General Idea
MATLAB is a high-level scientific computation environment with its own programming language. Many projects use MATLAB to build data analysis tools and libraries. However, using MATLAB code from different projects in one data analysis stream often requires substantial programming efforts. This may not be too difficult for experienced programmers, but it certainly is a problem for scientists that want to analyse their data in MATLAB without being experts in programming. This batch system tries to address these issues in a generic way:
- To end-users, it provides a convenient way to create templates for recurring data processing tasks either using a GUI or MATLAB command line syntax. The templates can be re-used efficiently to analyse large datasets in a consistent way. All settings and parameters are documented within the templates for future reference or to re-run an analysis.
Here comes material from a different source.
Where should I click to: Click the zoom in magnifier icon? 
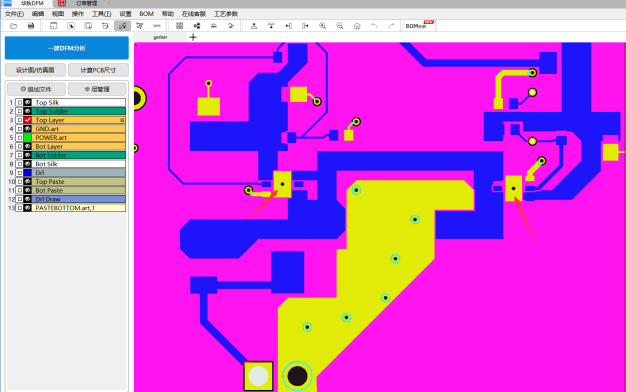pyautogui.click(x=322, y=26)
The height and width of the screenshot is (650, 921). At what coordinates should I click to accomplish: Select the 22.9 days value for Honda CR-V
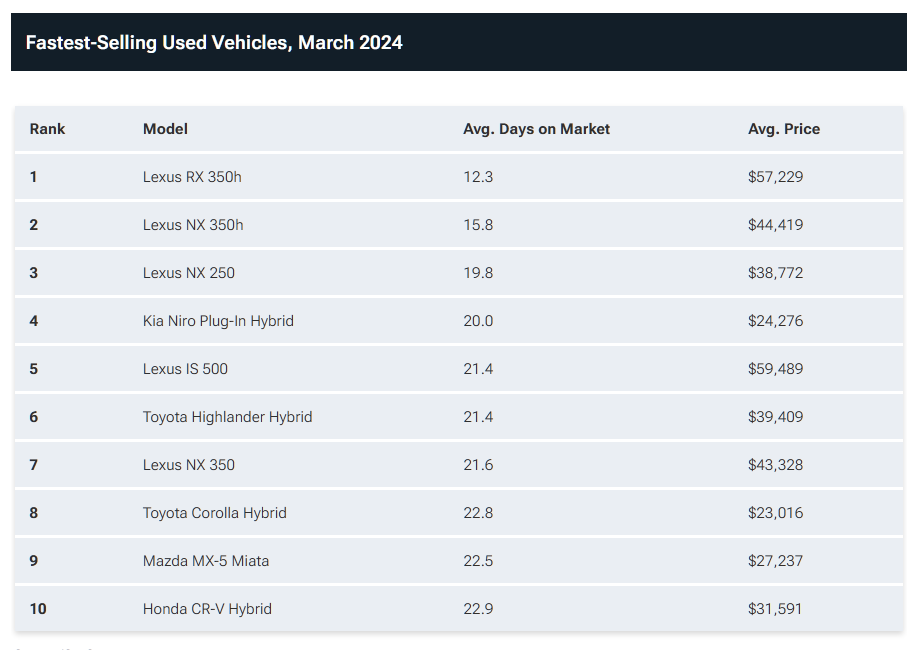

- To programmers, it provides a structured language to describe inputs to their data processing programs. This language is encoded in MATLAB objects. Programmers can add constraints and consistency checks for these inputs. The batch system will only run an algorithm if the inputs are all available and meet the consistency criteria. Therefore, the algorithms itself can be freed from code that checks input completeness or consistency.
This Wiki describes three aspects of the batch system, which reflect the different levels at which one may want to interact with the system:
- User interface
- Running the GUI
- Creation of batch jobs for applications using matlabbatch
- Batch management, batch execution, including use of MATLAB scripts to run batch jobs on multiple datasets with very little user interaction
- Application development
- Requirements on code structure of application
- Introduction to internal representation of batch configurations
- Introduction to writing batch configuration scripts
- Integration of an application into configuration management and GUI
- Implementation
- Classes used
- Methods
- Details about job management, runtime etc.
Terminology
- An application is a collection of program modules that are related to each other.
- A program module is a MATLAB function that performs computations on its structured input data and returns some output.
- The batch interface describes the input to each module in terms of configuration items (cfg_items).
- In a less formal way, the outputs of a module are declared by virtual outputs (vout). Virtual, because these output items will not yet be computed at batch configuration time.
- The configuration items are organised in a tree-like structure, the configuration tree.
Getting Started
Configuration File Examples
Some examples of configuration files are included in matlabbatch itself:
- There is a small toy example, that does some simple calculations but is powerful enough to demonstrate both batch creation and configuration creation. The files can be found in the "examples" folder.
- There is a collection of useful input modules, which provide a shared data source to application specific computation modules, and a collection of output modules, which collect data from computations to save them to disk or to MATLAB workspace. This application is added to the configuration tree by default through the included cfg_mlbatch_appcfg.m file. The code lives in the "cfg_basicio" folder.
- The configuration data structures have been described itself in terms of batch modules. This allows to create batch configurations for new applications without writing configuration files by hand, just by plugging the input structuring items together in the batch GUI. This application can be found in the cfg_cfg folder. It is not added to the configuration by default. To add it, it is necessary to run "Add application" from the GUI and point to conf_gui/cfg_confgui.m or include the cfg_confgui folder in the MATLAB path and then run cfg_util('addapp', cfg_confgui).